----- Selected excerpt -----

EU regulator gives green light to first injectable HIV drug

EU regulator gives green light to first injectable HIV drug
EU regulator gives green light to first injectable HIV drug

HIV-1 virus. Photo credit: J Roberto Trujillo / Wikipedia

The EU Medicines Agency on Friday gave the go-ahead for the first injectable treatment for the HIV virus, which causes AIDS and could change the lives of millions of people.

The cocktail of two antiretroviral (ARV) drugs, rilpivirine and cabotegravir, can be given every few months instead of a daily pill to help keep HIV infection under control.

“The two drugs are the first ARVs that are available in a long-acting injectable formulation,” said a statement from the European Medicines Agency.

“This means that instead of daily pills, patients will receive intramuscular injections monthly or every two months,” said the Amsterdam-based agency.

The EMA’s recommendation on the Marketing Authorization must now be approved by the European Commission before it can be made mandatory across the block of 27 countries.

The injectable version of the drugs could be transformative for people living with HIV.

----- Given information -----

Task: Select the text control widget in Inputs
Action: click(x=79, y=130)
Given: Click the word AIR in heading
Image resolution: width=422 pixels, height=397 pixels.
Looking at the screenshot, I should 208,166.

-----
----- Given information -----

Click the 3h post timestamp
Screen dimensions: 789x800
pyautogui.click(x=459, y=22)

-----

Work task
Resume the news article on the EU regulator's approval of the first injectable HIV drug, picking up right after its final sentence.

Answer area
People who forget to take their daily, life-long doses of HIV drugs are at risk of the virus rebounding and making them sick.

They can also develop resistance to the drugs they are using – which would require a more expensive replacement.

The new cocktail of rilpivirine and cabotegravir – under the Rekambys and Vocabria brand – is working together “to block the virus’ ability to replicate,” the EMA said.

The agency said the injectable treatment was “a significant improvement … by reducing the stress associated with daily pill intake”.

According to the World Health Organization, around 38 million people worldwide lived with HIV in 2019 and around 2.3 million people in Europe.

There is no cure for HIV infection, but ARV therapies can control the virus, prevent transmission, and allow patients to live longer.